### INSTRUCTION 1
In the rows, starting with the line that contains "Click inside the console Filter field" and going on through the line that contains "pyautogui.click(x=206, y=454)", replace "Filter field" with "search box" and change nothing else, leaving the pictures out of your answer.

Game Shows of the 70s

This is a list of the popular game shows introduced during the 70s.

We also have pages on this topic devoted to the 90s

  • $1.98 Beauty Show
    Funny send-up of beauty contests produced by Chuck Barris. Some of the contestants are gorgeous and others ...aren't but it's all in fun and the best part is the host, Rip Taylor--he's a riot!

  • The $10,000 Pyramid
    The Pyramid that started it all! Similar to the $20K Pyramid, but different. Hosted by Dick Clark

  • The $20,000 Pyramid
    Two teams (a celebrity guest & a contestant) played. The teams chose categories from the board. One gave clues to the other about seven words in 30 seconds. They played for three rounds. The team with the most points went to the "winner's circle" for $10,000. The celebrity guest faced the pyramid & gave clues about six subjects in a minute. Then the contestants swapped celebrity guests to do it again. If the same contestant won again, regardless if they had won the $10,000, they would try for $20,000. If the other contestant won (which would make the episode dull), they would try for $10,000.

  • The Big Showdown
    Broadcast dates were 12/94-7/95, Jim Peck was the host. The game had general-knowledge questions, with the winner going on to roll the dice at a chance to win $5000 by getting "Show" and "Down" The reason I remember this show is I had a big crush on Jim Peck (the host), it was a shame he couldn't find a show that would have lasted long. Also, one important fact, 1975 was the year the most game shows were debuted or broadcast on network TV..

  • Break the Bank
    A great celebrity game ala Hollywood Squares, but with a board of 20 boxes. Players chose a box then discern which of 2 celebs gave the correct answer to a question, winning the right to turn over one box. Getting 3 of a kind in dollar values won the game, but getting 3 of 5 money bags broke the bank (which, I believe, went up $1,000 when not won). Terrific fun; this show screams for a revival. Tom Kennedy hosted the 1976 ABC daytime show for 3 months; Jack Barry (co-producer with Dan Enright) hosted in syndication from Sept.'76 to Sept.'77.

### INSTRUCTION 2
Continue the list of 1970s game shows from the point where it stops.

### SOURCE MATERIAL
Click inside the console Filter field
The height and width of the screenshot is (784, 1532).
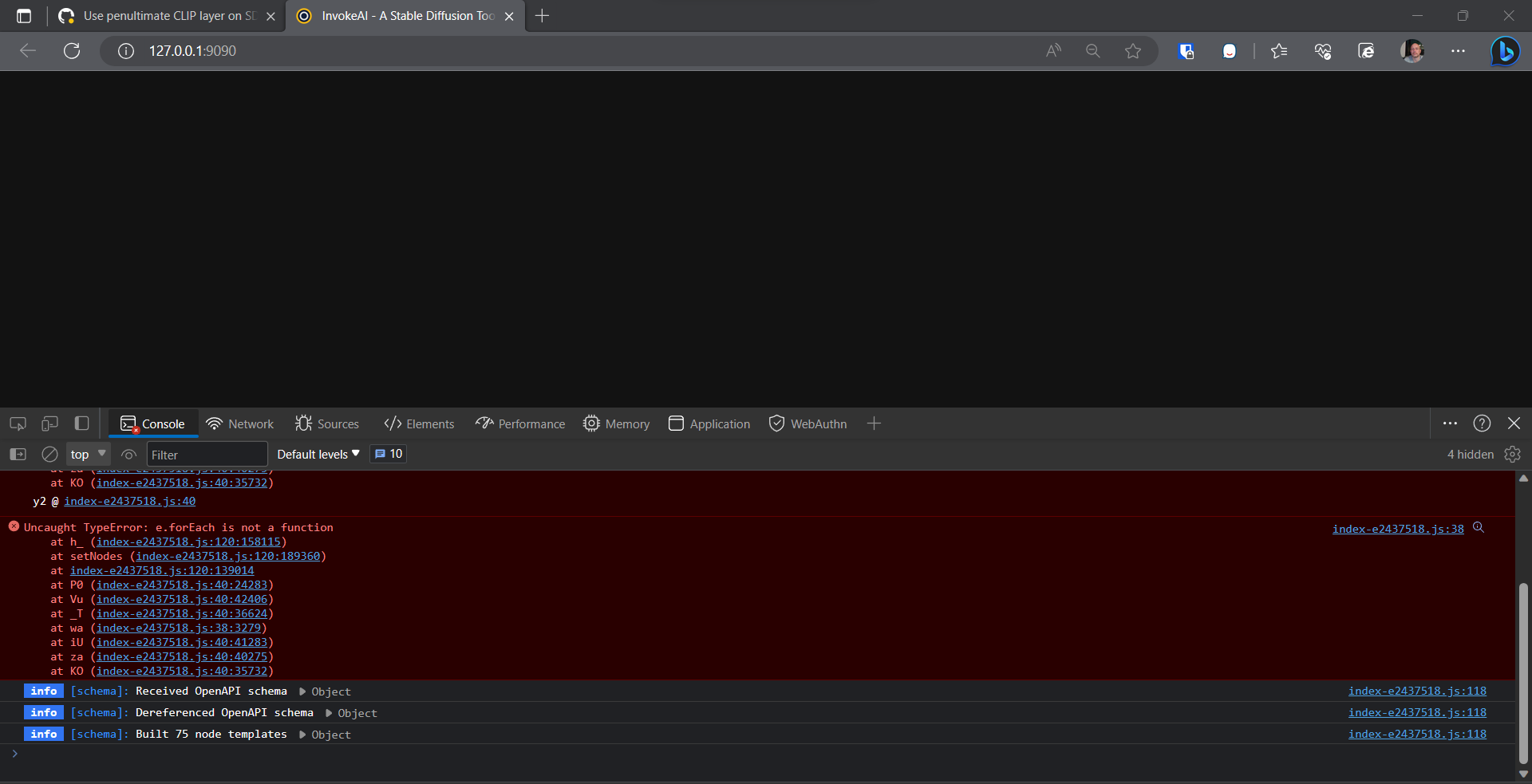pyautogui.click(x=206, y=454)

* * *

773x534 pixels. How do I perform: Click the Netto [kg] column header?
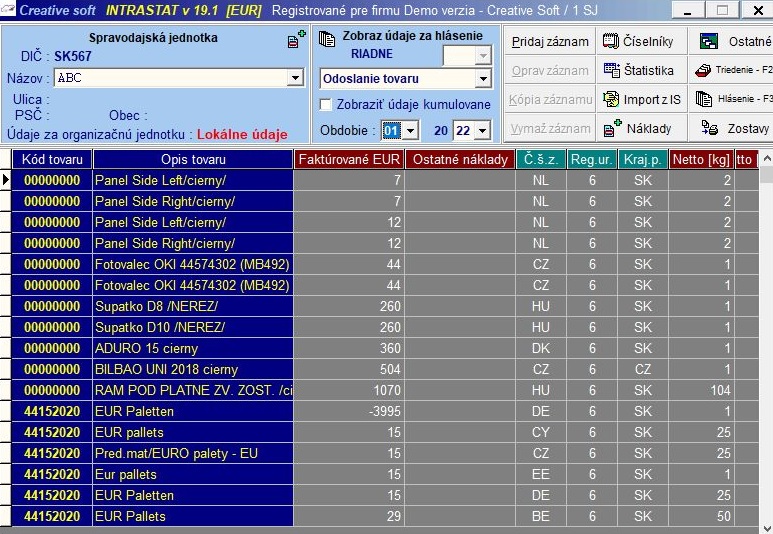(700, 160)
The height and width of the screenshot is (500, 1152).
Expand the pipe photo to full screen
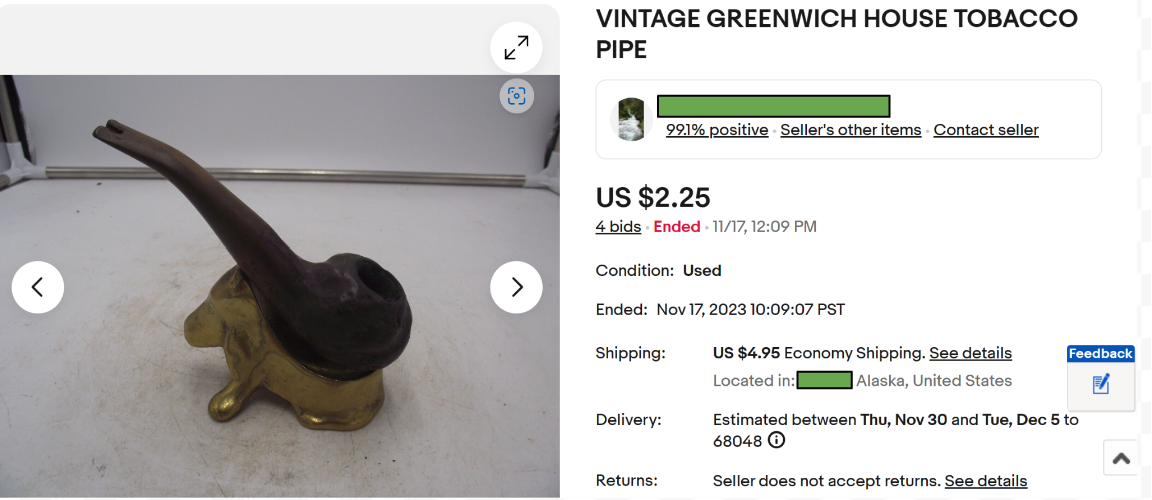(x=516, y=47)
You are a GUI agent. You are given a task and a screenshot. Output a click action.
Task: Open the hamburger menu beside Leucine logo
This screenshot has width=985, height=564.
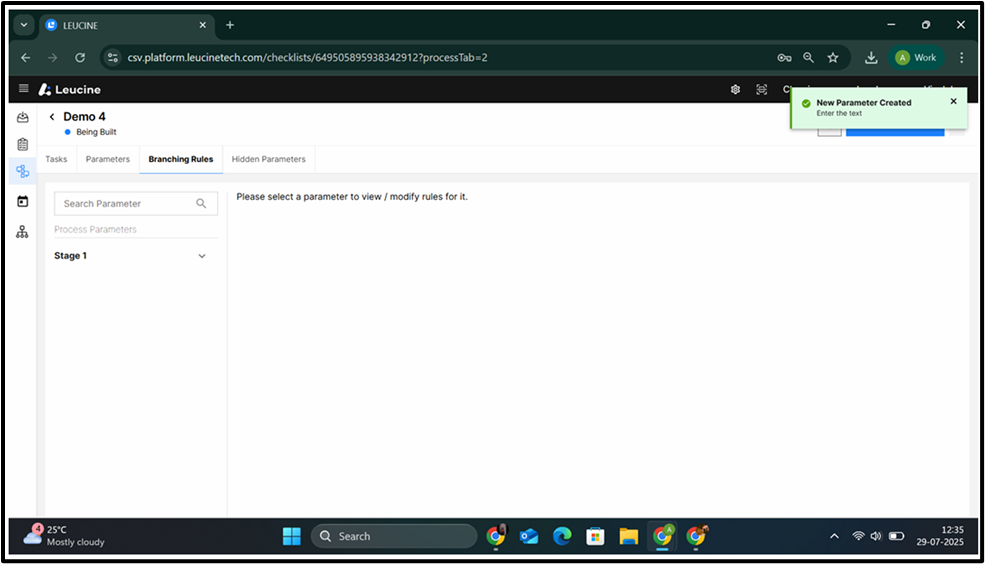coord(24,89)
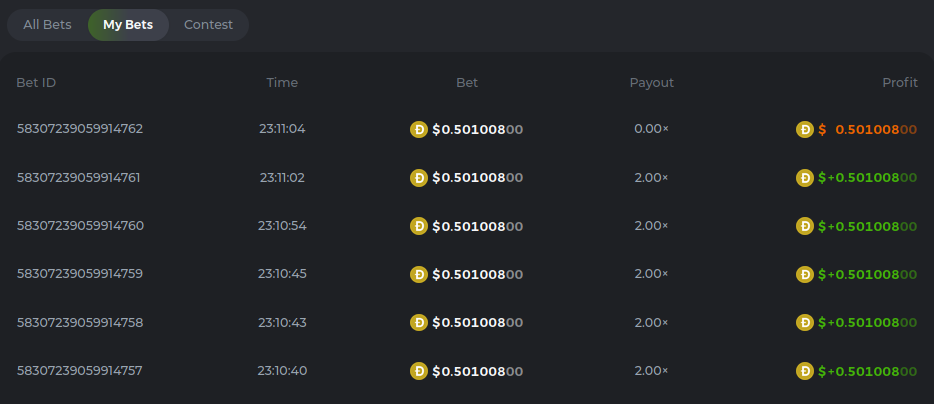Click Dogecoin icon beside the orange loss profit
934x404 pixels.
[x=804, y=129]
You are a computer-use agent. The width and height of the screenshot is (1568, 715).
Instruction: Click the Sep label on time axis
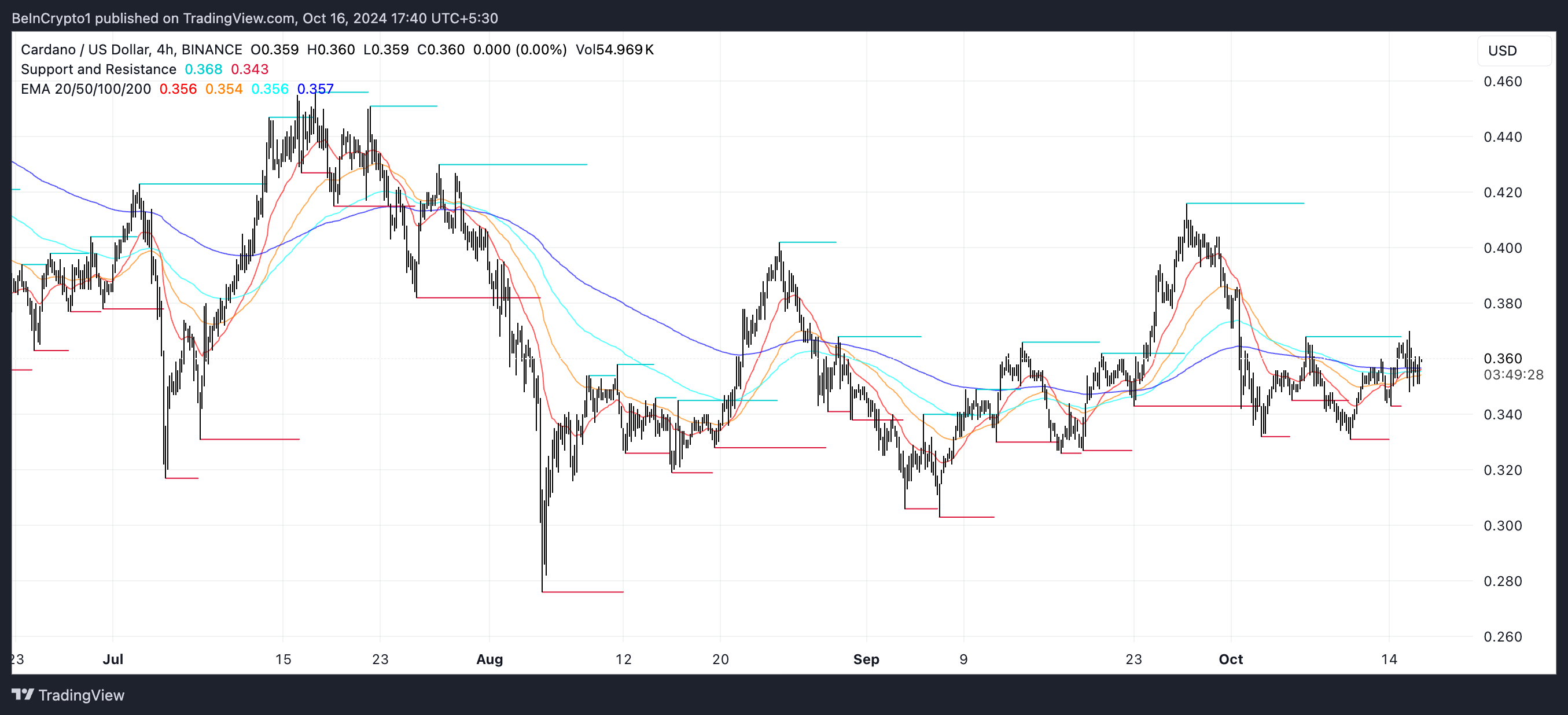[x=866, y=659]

---

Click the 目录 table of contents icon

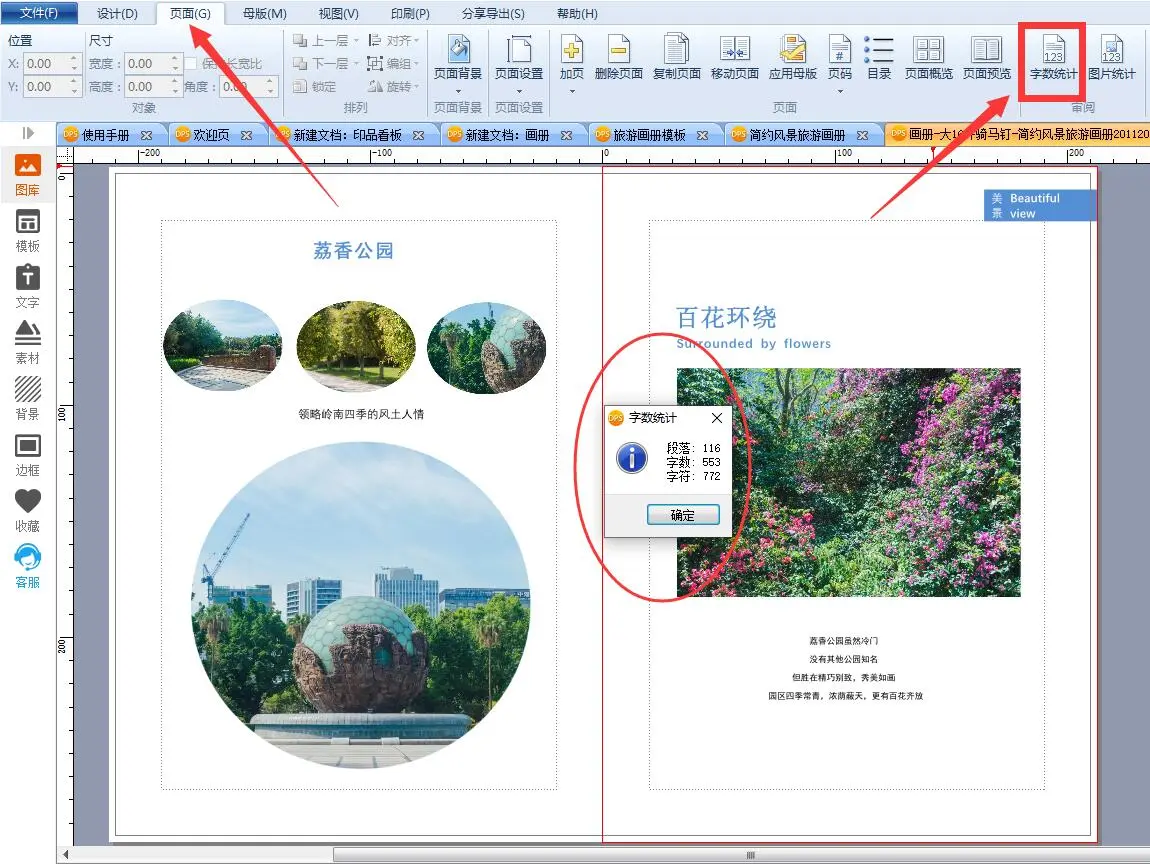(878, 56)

### WRITTEN RESPONSE 1
Click inside the console search box
The height and width of the screenshot is (784, 1532).
pyautogui.click(x=206, y=454)

### WRITTEN RESPONSE 2
  • Card Sharks
    It ran for 3 years on NBC and Jim Perry was the host. It debuted on September 6,1978 to September 9, 1981. They each had 2 contestants which they to bet high or low. It sort it like the price is right except they had to play with cards.

  • Celebrity Sweepstakes
    Premiered in 1974 on NBC and lasted for about a year, Jim McKrell hosted this game show where two contestants compete in guessing the best answers to questions asked to six celebrities. The studio audience sets the odds on whether a particular celebrity can guess the correct answer. Three rounds were played, the last round being "All or Nothing" in which the two contestants wager all or none of their winnings on the last question, based on the odds of the audience's confidence on the celebrities' answers.

  • Classic Concentration Game Show

  • Concentration
    This game featured a board which was approximately 8 boxes across and 8 down. Each contestant took turns selecting two boxes, trying to match what was hidden underneath. As you made matches, that part the underlying puzzle was revealed, which had to be solved in order to win the game.

  • The Dateing Games
    A show when a girl or boy ask question and go on a date.

  • Dealer's Choice
    From the Tropicana Hotel in Las Vegas came this game in which three players began with 100 chips and bet on several gambling- related games. Among the most popular were blackjack, Any Pair Loses, and a wheel on which each of the four card suits had odds; players picked a suit and could win chips based on the odds if the wheel came up right. Prizes were determined by the number of chips a player had at the end of the show, and the player with the most chips got to earn money by rolling dice; on one die was a spade, which cost a player his/her accumulated bonus winnings if it came up. This show debuted in 1974 with Bob Hastings (Lt. Carpenter of McHale's Navy) as host, but he was quickly replaced by Jack Clark. Jane Nelson was the assistant.

  • Diamond Head
    Filmed in Hawaii. The host I'm not sure of, but the hostess was Jane Nelson. They'd have contestants pick one of her purses and sometimes there was a key in it for a new car, or money. At the end of the show they'd go in a glass booth with a purse, turn a blowing machine on, drop money, and they'd have to catch the money while it was in the air and put it in their purse. I think it started in 1975.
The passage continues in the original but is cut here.